Ciò vale anche per i giornalisti e gli analisti che supervisionarono e supervisionano la narrativa mediatica. Esemplare in tal senso, la parabola di Robert Kagan, co-fondatore del Project for a New American Century, il quale, come ricorda su RS Bob Dreyfuss, collaboratore di The Nation, “nel 1998, scrisse insieme ad altri una lettera al presidente Clinton nella quale si insisteva sul fatto che la rimozione di Saddam Hussein dal potere dovesse essere l’obiettivo principale della politica degli Stati Uniti”. Kagan ha poi “colto l’occasione degli attacchi dell’11 settembre per insistere sul fatto che la guerra al terrore di Bush dovesse comprendere anche il rovesciamento di Saddam Hussein”. Al ruolo chiave dei Kagan nella narrativa dell’attuale guerra ucraina abbiamo dedicato una nota alla quale rimandiamo.
Multilateralismo vs unilateralismo
La digressione sull’importanza epocale dell’invasione irachena serve anche a chiarire come la data scelta da Xi e Putin per il loro incontro non sia affatto una sfida all’Occidente, ma a quel potere che ha preso le redini dell’Occidente in quegli anni cruciali e l’ha conservato finora.
L’Occidente può convivere con la prospettiva multipolare propugnata da Xi e Putin (pur se in una competizione globale), come ha più volte dichiarato Henry Kissinger, l’Impero neocon no. L’unilateralismo che lo connota non può tollerare altro da sé.
Nel summit sino-russo si parlerà dunque un po’ di tutto, dato il conflitto a più livelli in atto, ma uno dei focus è certamente la guerra ucraina, come spiegano tanti analisti. Tanti di essi si dilungano sul piano di pace cinese, che però al momento resta solo una base per avviare le trattative.

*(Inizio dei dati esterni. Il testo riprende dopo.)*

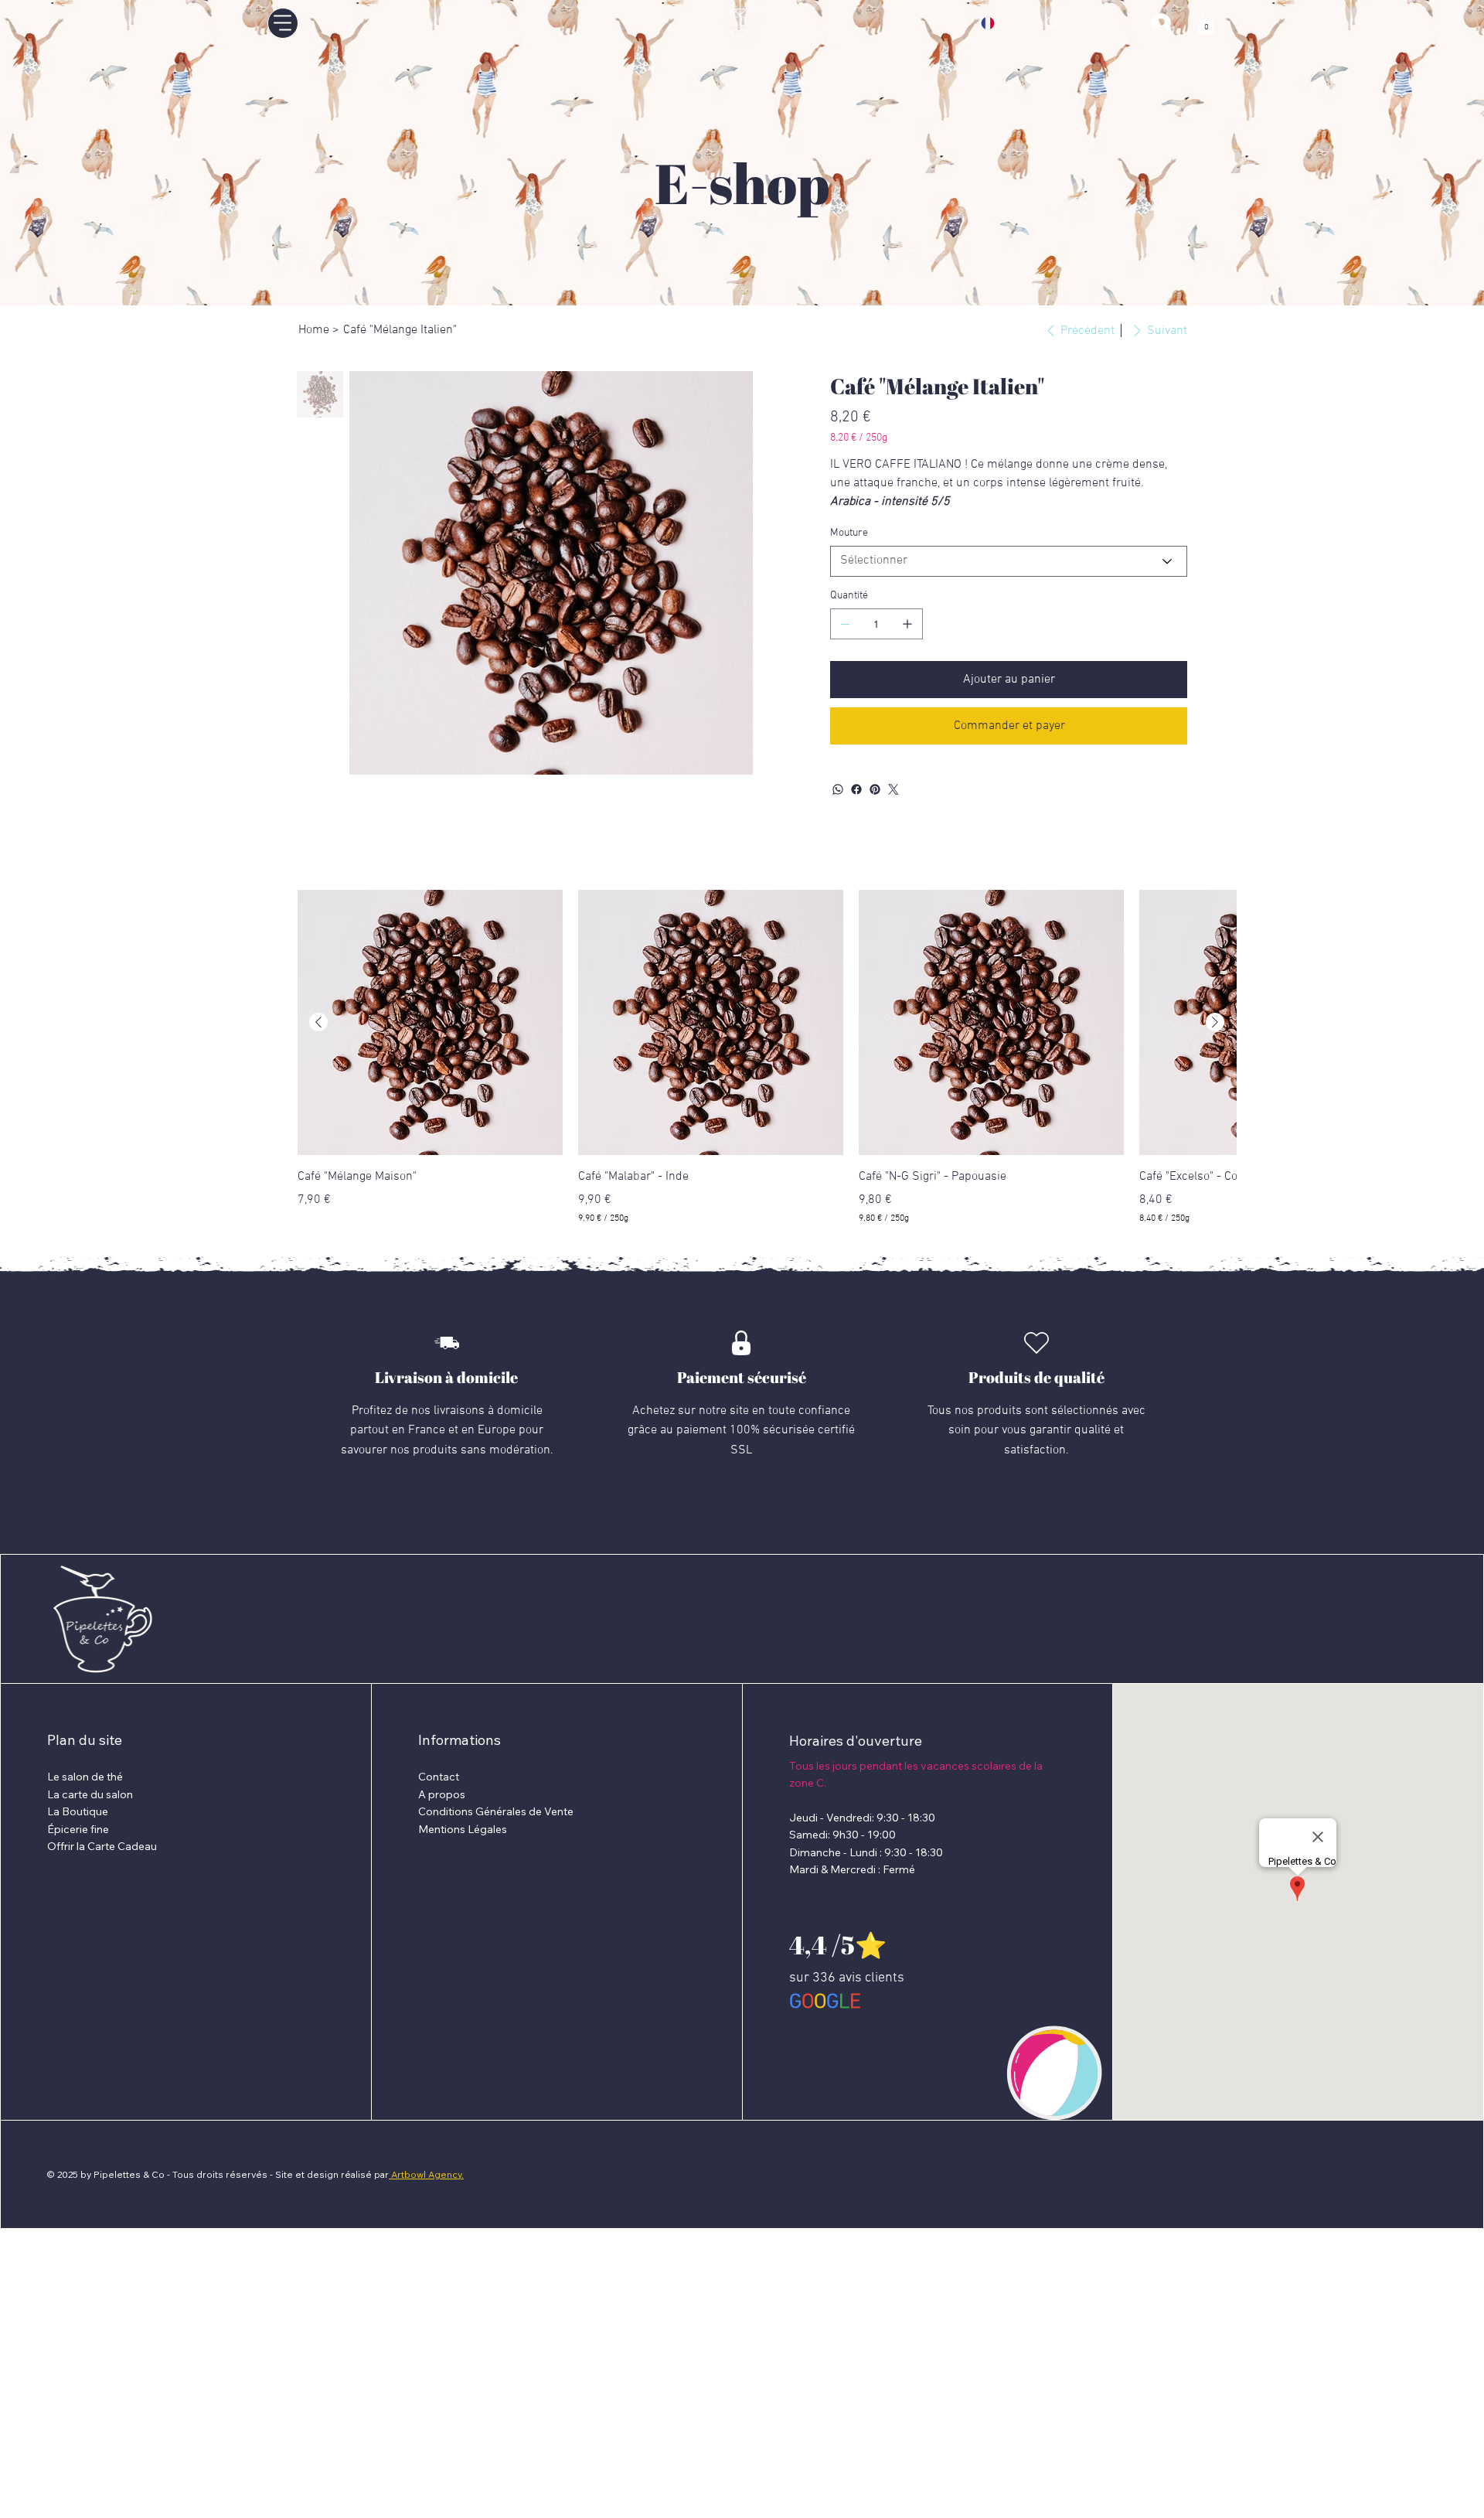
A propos (441, 1794)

Interessante, a tale proposito, la conversazione telefonica, avvenuta prima della partenza di Xi, tra il ministro degli Esteri cinese Qin Gang e il suo omologo ucraino Dmytro Kuleba, riferita dai media cinesi. Kuleba “ha osservato che il documento della Cina sulla soluzione politica della crisi ucraina dimostra la sua sincerità nel promuovere il cessate il fuoco e la fine del conflitto. E ha espresso la speranza di mantenere le comunicazioni con la Cina” (Indian Punchline).
Purtroppo, la Casa Bianca, per bocca del portavoce per la sicurezza nazionale, John Kirby, ha rigettato la proposta, spiegando che un cessate il fuoco è inaccettabile, sarebbe come accettare le attuali conquiste dei russi.
Il niet di Washington è molto significativo: per rispondere subito e in maniera così decisa, vuol dire che ha percepito il rischio che la proposta cinese di un cessate il fuoco potesse essere accolta.
Guerra per procura “fino all’ultimo ucraino”
L’intervento nervoso della Casa Bianca rivela come a decidere della guerra e della pace non sia l’Ucraina, come dichiarano con ossessione gli esponenti politici americani, ma Washington. Dopo l’intervento di Kirby è ormai inoppugnabile che si tratta di una guerra per procura contro la Russia fatta sulla pelle del popolo ucraino.
Al di là del particolare, si può rilevare la disconnessione delle motivazioni addotte da Kirby per dare una forma plausibile al rigetto di una proposta tanto umanitaria quanto sensata; il cessate il fuoco non dà e non toglie nulla a nessuno dei due contendenti: serve solo ad aprire uno spazio alle trattative.
Così, non solo le trattative, ma l’idea stessa che possano esserci trattative è rigettata con sdegno. La lotta continua.
A margine, si può annotare che Xi è giunto a Mosca nel giorno in cui si concludevano i lavori della Seconda conferenza internazionale Russia – Africa, che ha visto volare a Mosca le delegazioni parlamentari di 40 Stati africani, nella quale, oltre a dibattere dei rapporti dei problemi del continente dimenticato e i suoi rapporti con Mosca, si è preparato il terreno per il vertice Russia-Africa previsto per il prossimo luglio, al quale parteciperanno i Capi di Stato dei Paesi interessati. La Russia è isolata, secondo la narrativa ufficiale. Non troppo, sembra. E certo, la coincidenza tra l’assise e l’arrivo di Xi non è affatto casuale. La prospettiva di un mondo multipolare prende forma.